Principal causa de transplantes de córnea, ceratocone pode ser evitado com diagnóstico precoce

Se você tem o costume de coçar os olhos, precisa ficar alerta. O hábito pode ser um fator de risco do ceratocone, doença ocular que é a maior causa de transplantes de córnea. De acordo com o Conselho Brasileiro de Oftalmologia (CBO), a cada 100 mil pessoas no mundo, de 4 a 600 delas desenvolvem a doença. Geralmente, ele se manifesta primeiramente na adolescência, entre os 13 e 18 anos de idade do paciente, sendo frequentemente bilateral: em 90% dos casos ambos os olhos apresentam ceratocone.

A oftalmologista Manuela Cordeiro, do Hospital de Olhos Santa Luzia, hospital referência em oftalmologia da rede Vision One, defende a importância do diagnóstico precoce. “O ceratocone é uma doença que se não for diagnosticada precocemente pode gerar uma baixa visual importante. O pico de progressão máxima dessa doença é geralmente na adolescência, então a gente tá falando de pessoas jovens que podem ficar cegas”, afirma.

Os adolescentes e os jovens adultos se tornam ainda mais vulneráveis por não irem tanto ao oftalmologista. Uma pesquisa do IBOPE mostrou que uma a cada cinco pessoas entre 18 a 24 anos nunca foi ao oftalmologista (21%). “O ceratocone pode aparecer num paciente que tem queixa de baixa visão, mas ás vezes o paciente nem se queixa de baixa visual”, adverte a oftalmologista.
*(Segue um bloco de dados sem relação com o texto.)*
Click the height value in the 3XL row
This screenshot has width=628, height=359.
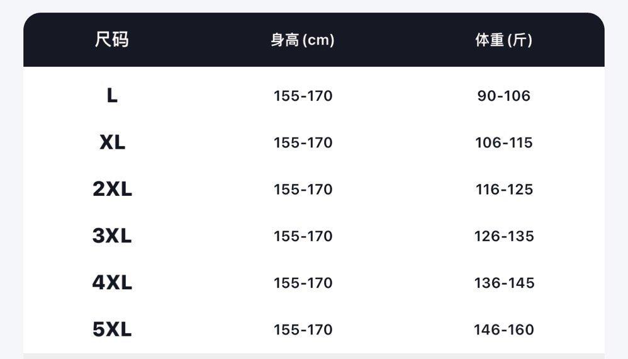click(303, 236)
O ceratocone é uma deformação na córnea que cria uma “pontinha” em formato de cone, na parte frontal do olho. Sua principal característica é o afinamento na estrutura da córnea e um aumento na sua curvatura. Caso seja diagnosticado no início, a doença tem tratamento, com uso de óculos ou lentes de contato, ou, em último caso, o transplante de córnea.
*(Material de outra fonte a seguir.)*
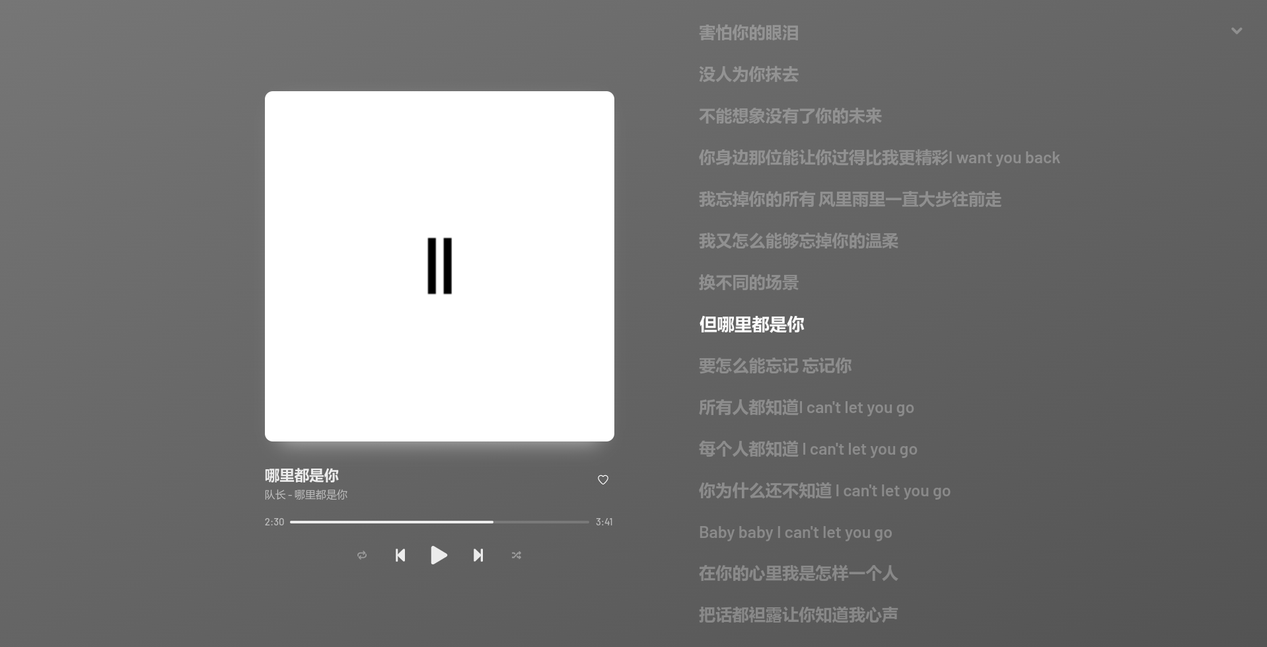1267x647 pixels.
Task: Skip to the next track
Action: [478, 555]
Outra alternativa no combate ao ceratocone é o chamado crosslinking. “É um procedimento que utiliza luz ultravioleta e riboflavina. Ele aumenta as ligações entre as fibras da córnea e deixa a córnea do paciente mais rígida. Porque o que acontece com ceratocone é que a córnea fica enfraquecida, é como se ela fosse, digamos assim, um ‘papel manteiga’ e o tratamento transforma a córnea em uma ‘cartolina’. Geralmente só precisa fazer uma vez na vida”, explica a oftalmologista Manuela Cordeiro.

A pandemia da Covid-19 também contribuiu para dificultar o diagnóstico precoce do ceratocone. E até mesmo os transplantes foram prejudicados na pandemia, já que em 2020 este tipo de cirurgia caiu praticamente pela metade. Naquele ano, o país registrou 7,1 mil transplantes de córnea ante 14,9 mil em 2019, segundo a Associação Brasileira de Transplante de Órgãos (ABTO). Com o número de captações e transplantes em queda, a instituição aponta que a fila de espera para o transplante cresceu 80%.

“Durante a pandemia, algumas pessoas deixaram de fazer acompanhamento e não conseguiram estabilizar a doença numa fase mais precoce, e aí podem chegar a necessitar de um transplante. Se um paciente for acompanhado precocemente, dificilmente ele vai precisar de transplante”, finaliza Manuela.

Junho Violeta

O Junho Violeta é um mês focado em conscientizar a população sobre o ceratocone e chamar a atenção para a prevenção da doença. Um dos principais objetivos da campanha é alertar a população sobre o risco de coçar excessivamente os olhos e reforçar a importância de manter uma rotina de consultas com um oftalmologista e detectar qualquer problema ainda no estágio inicial.

Sintomas

Alguns sintomas mais característicos podem ser destacados:
– Fotofobia (sensibilidade à luz);
– Irritação;
– Ofuscamento;
– Imagens duplas;
– Embaçamento e distorções moderadas;
– Dificuldade para enxergar à noite.